Until now however, I have never given much thought to why betting markets should be better at the prediction business. It seems obvious that the rapid growth in the betting market, and in particular the arrival of the betting exchanges, which allow significant sums to be wagered on events such as elections without the traditional bookmaker’s take, has transformed the depth and validity of the informational content implicit in the odds.

But while that must be true, the change may still only be a matter of degree rather than a purely new phenomenon. Three years ago Professor Leighton Vaughan Williams of Nottingham Business School, who researches both gambling and political forecasting, published an interesting paper which suggested that bookmakers have long held an edge over both opinion polls and expert opinion when it comes to predictive power. (Click here for a summary).

His research, drawing on betting records, showed that in all the US Presidential elections between 1868 and 1940, the era before opinion polls, only once did the candidate who was favourite in the betting a month before the poll fail to win the election.

Since then, despite the arrival of the opinion polls and the much greater media interest that is customarily accorded to them, in almost every fair contest the betting markets have comfortably outshone all competitors in the predictive business.

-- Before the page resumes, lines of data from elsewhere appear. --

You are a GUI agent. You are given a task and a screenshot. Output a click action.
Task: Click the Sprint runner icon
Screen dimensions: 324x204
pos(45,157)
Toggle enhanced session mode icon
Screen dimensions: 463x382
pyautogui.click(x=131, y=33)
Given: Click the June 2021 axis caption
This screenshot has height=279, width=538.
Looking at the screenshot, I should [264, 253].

In 2004, one of the two main predictive exchanges that are allowed to take political bets in the United States, “went stratospheric in predictive accuracy”, according to Prof Vaughan Williams, by predicting the winner in every single state while a number of pollsters and pundits continued to favour Kerry over Bush right up until polling day.

“Just think if you had an accumulator bet on that!” Prof Vaughan Williams enthused last week, as we chewed over the odds before the result was known. In his ranking of methodologies, Prof Vaughan Williams puts the betting exchanges at the top and, gratifyingly for another long held prejudice of mine, econometric models at the bottom. He believes that Betfair and other exchanges which do not limit the amount that can be wagered on political outcomes, as happens in the United States, are potentially more accurate as a result. The heavier the bet, the greater its predictive power.

There are good reasons why, absent manipulation, betting odds should often do so well. Unlike say the Grand National, general elections have very few potential winners and the odds are ultimately set by those with superior professional knowledge – which means principally those who have access to detailed information on the ground, such as canvas returns.

With opinion polls, however, there is the permanent problem that those invited to offer an opinion are not selected because they are likely to know something; an opinion poll has to be random to be statistically valid. At the same time, there is no penalty for giving an inaccurate or false reply.

Taken collectively, the opinion polls in a general election are often accurate within their margins of error about the percentage of votes cast. Translating that into seats won requires more specialist or local knowledge than a simple read across, assuming a uniform national swing, allows. This is the other main reason that the results derived from the polls by the media and the general public are so often misguided – the obvious question being why, if this is now so well known, misinterpretation continues to leave money on the table for those who know how to read the runes more accurately. Even the most contrarian of investors should rarely bet against the oddmakers.